_What you should do_. For each line below that contains the word "Task", make a copy.

_Recorded data_.
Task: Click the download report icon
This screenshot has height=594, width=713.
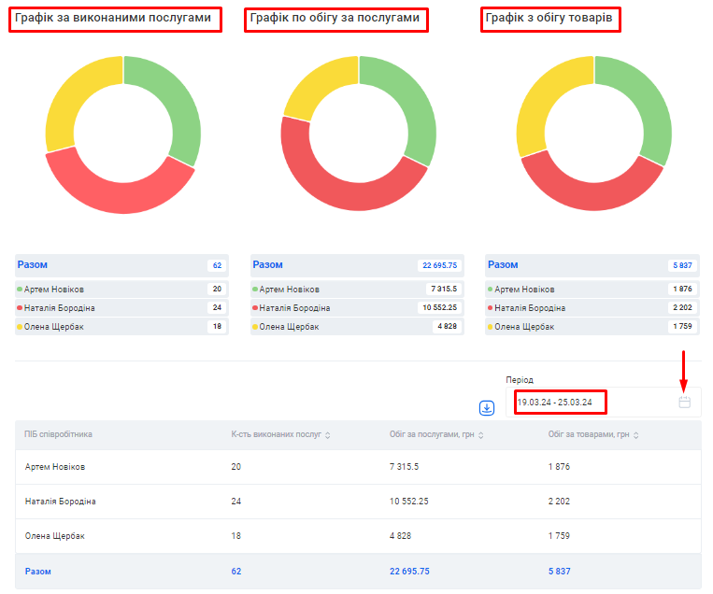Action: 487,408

---

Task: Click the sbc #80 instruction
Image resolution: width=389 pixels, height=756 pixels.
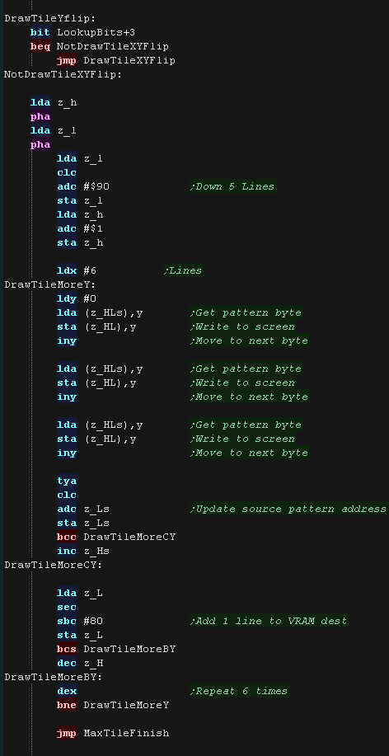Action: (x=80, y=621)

_Written reply_.
Task: Click the download report icon
Task: Click the sbc #80 instruction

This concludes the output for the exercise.